=== Entries shown ===

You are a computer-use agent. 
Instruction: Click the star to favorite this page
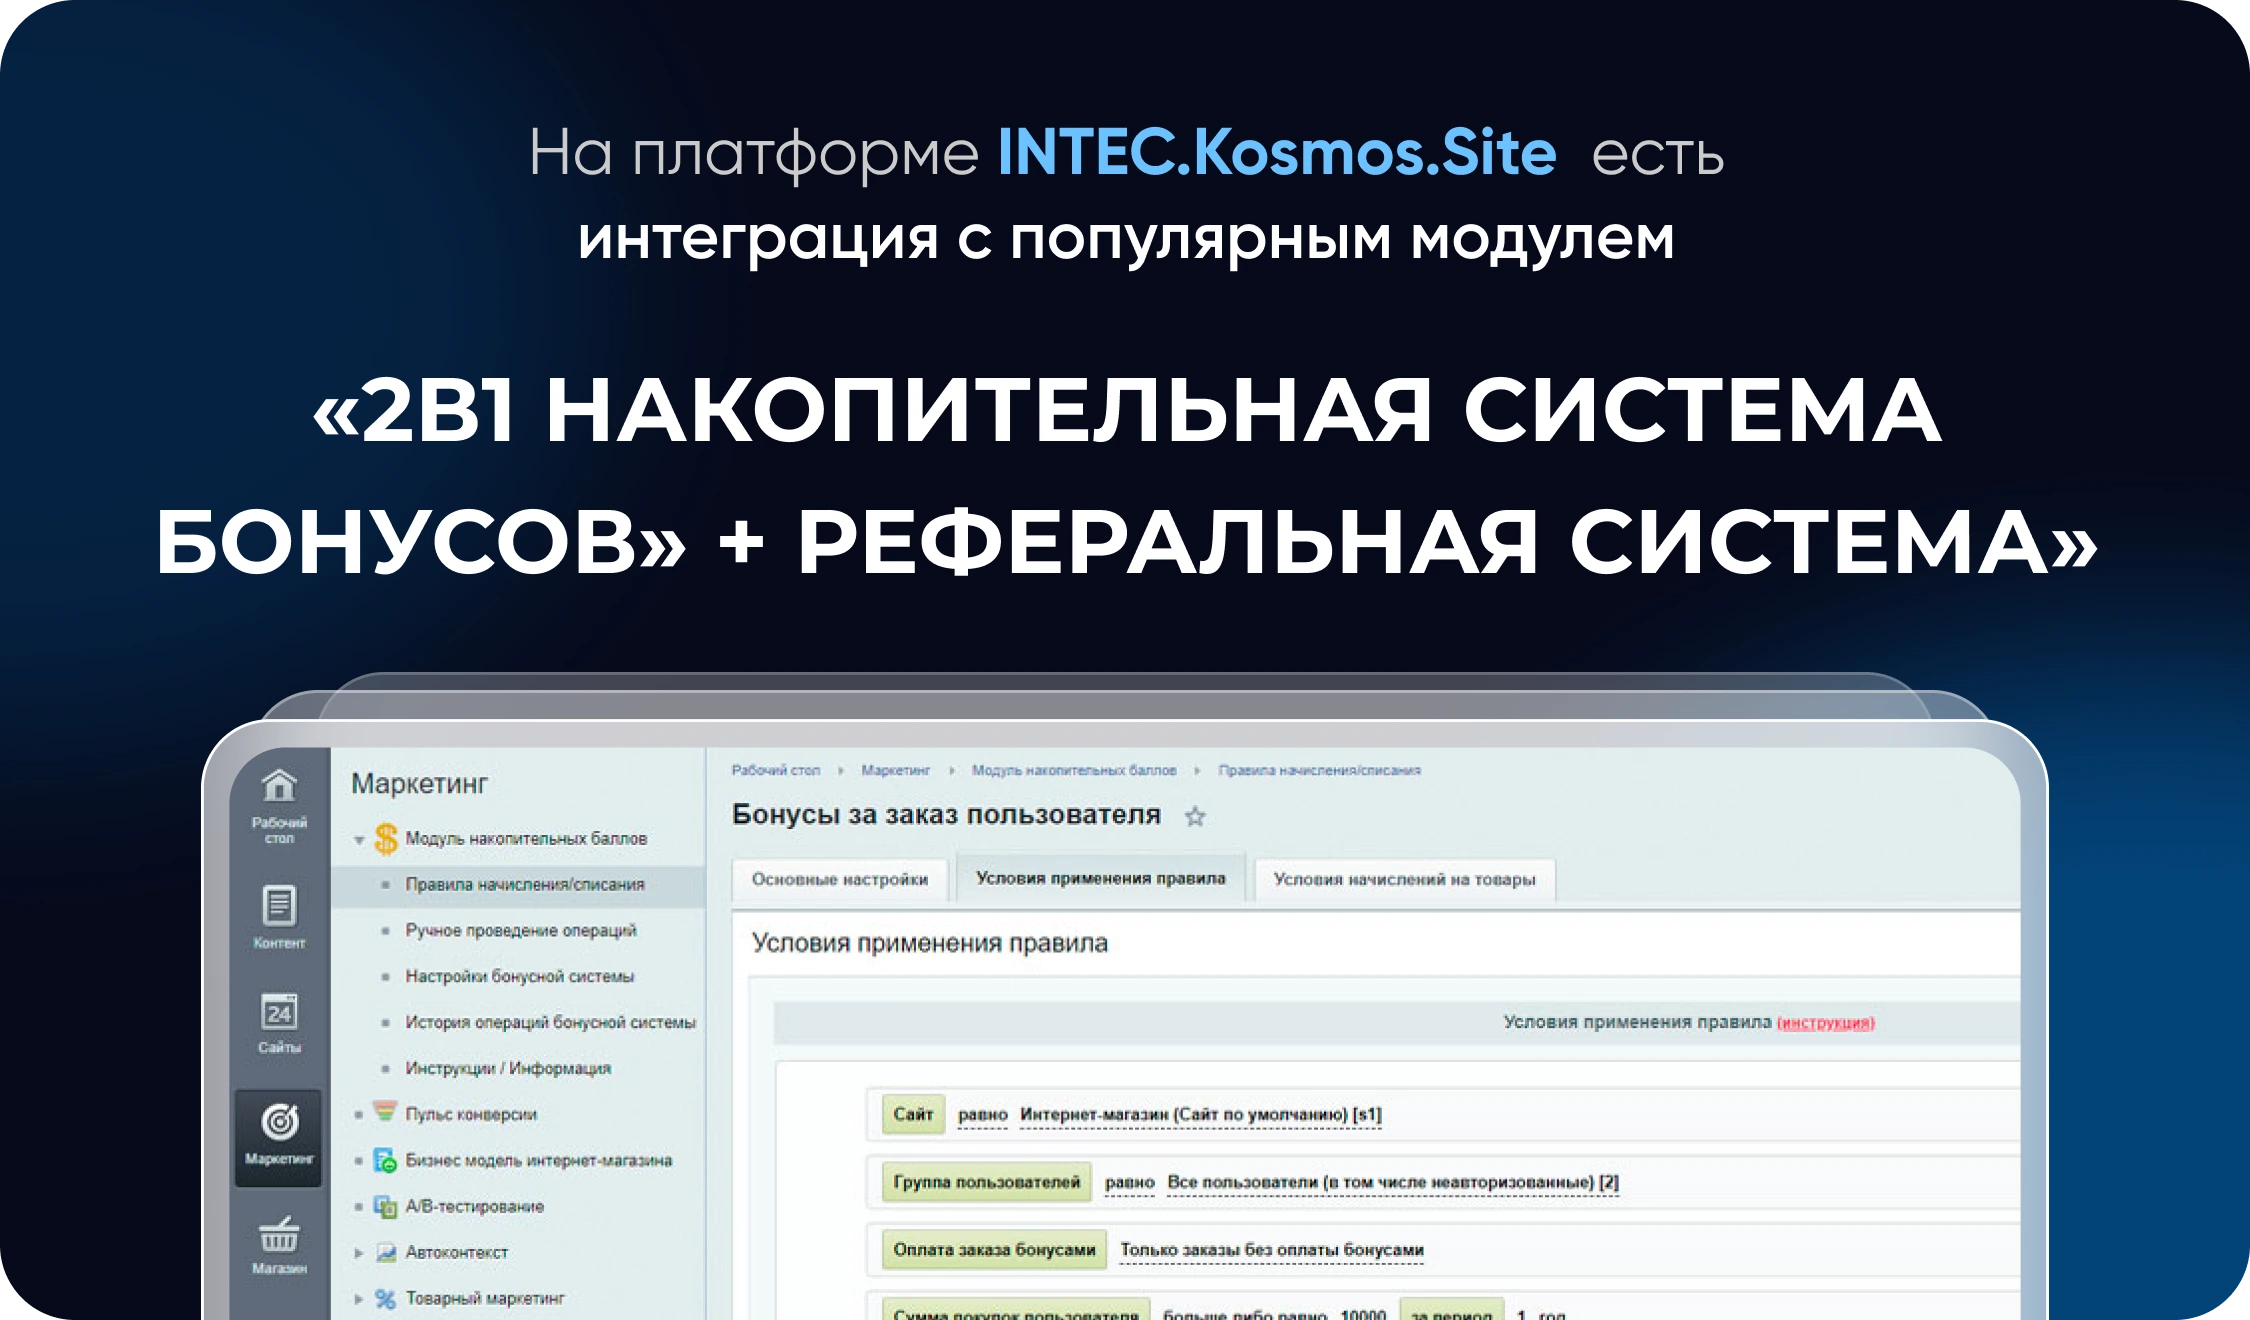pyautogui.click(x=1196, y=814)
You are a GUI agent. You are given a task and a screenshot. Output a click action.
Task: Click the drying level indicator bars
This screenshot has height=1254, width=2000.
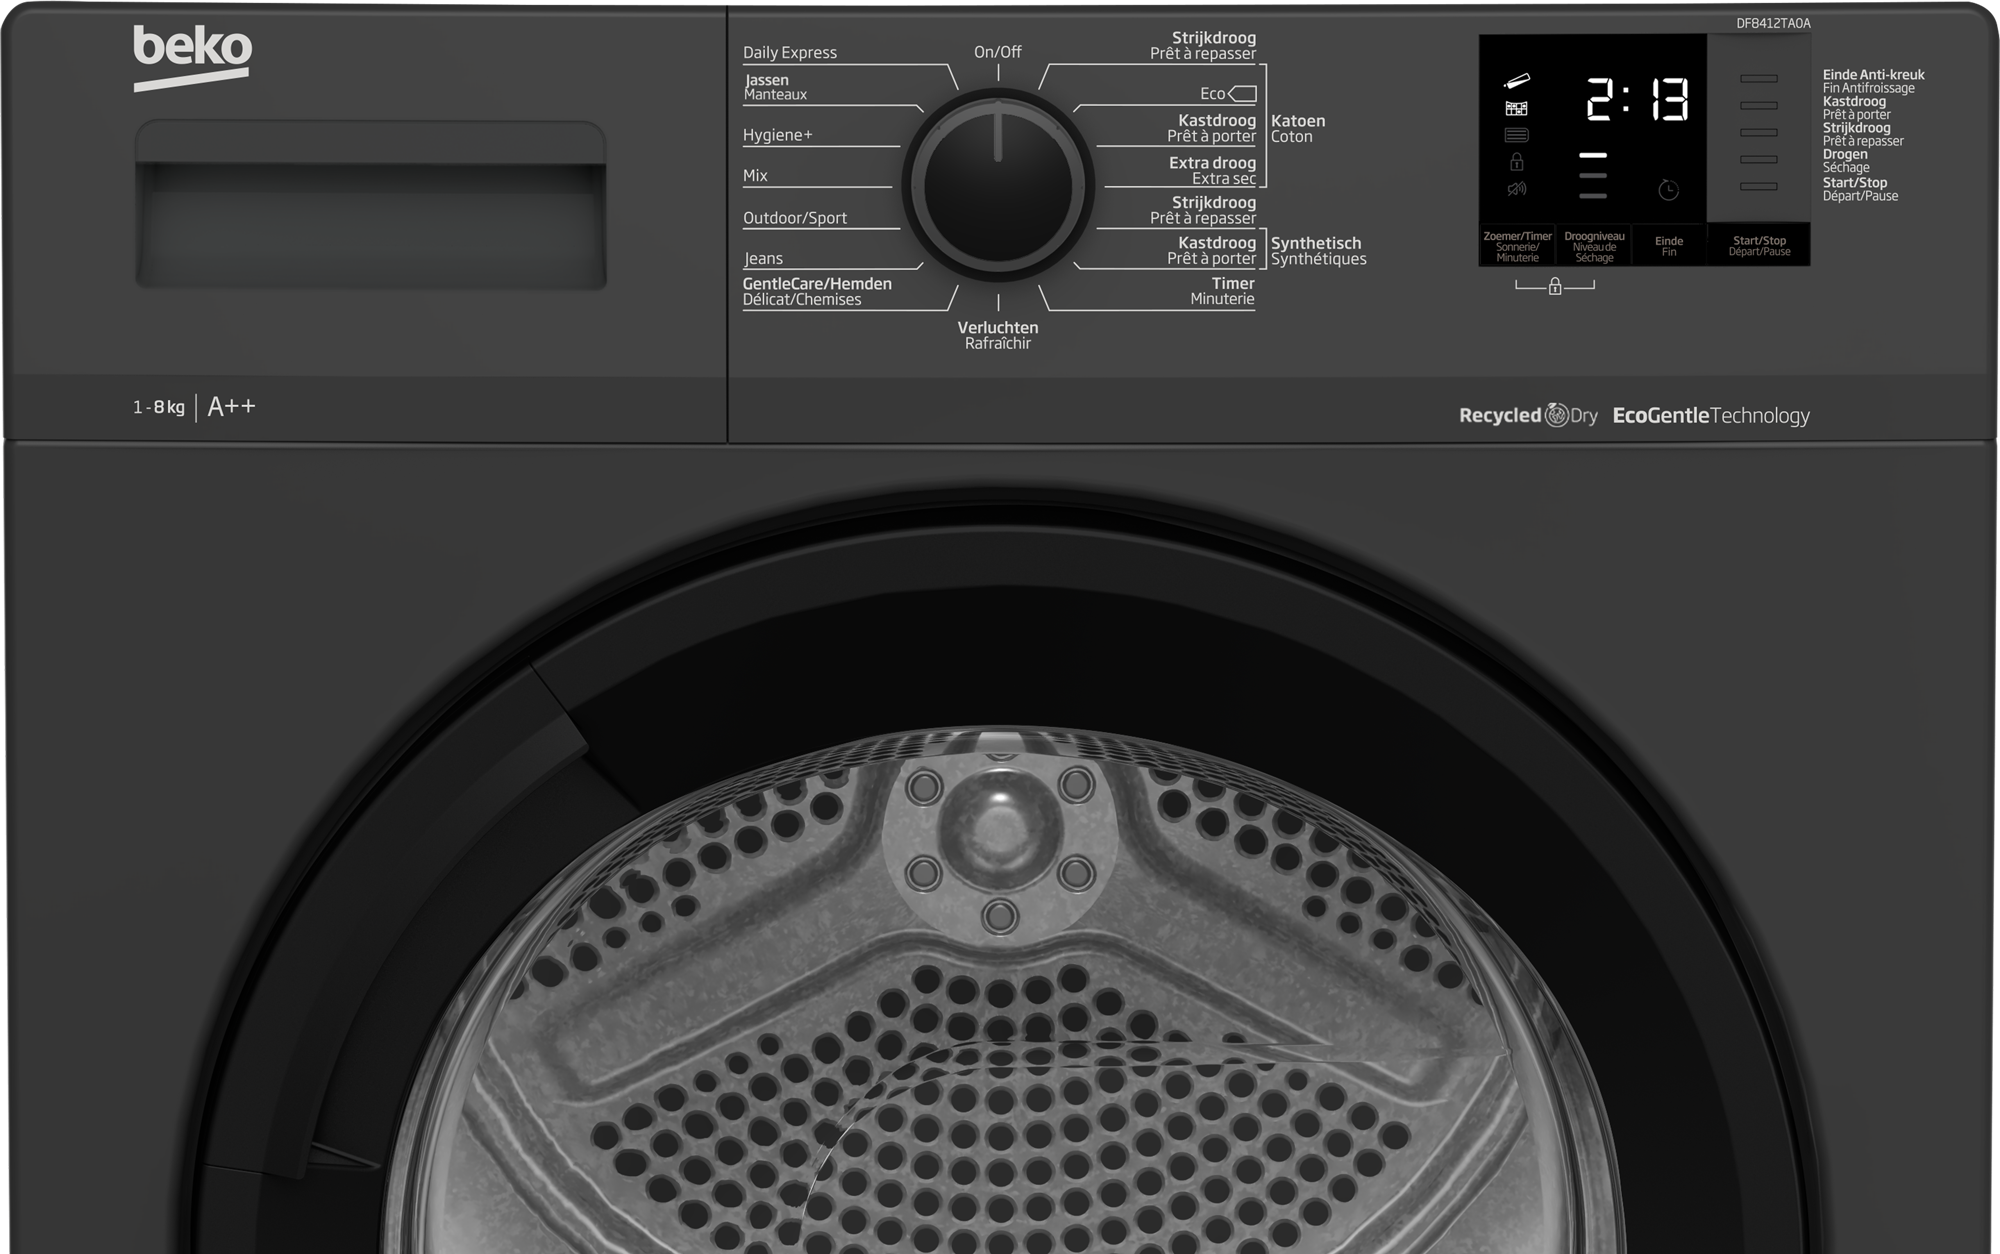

===

[Task instructions]: Please work out how many lines of the records contain "screenshot" and give only that number.

[Answer to the problem]: 2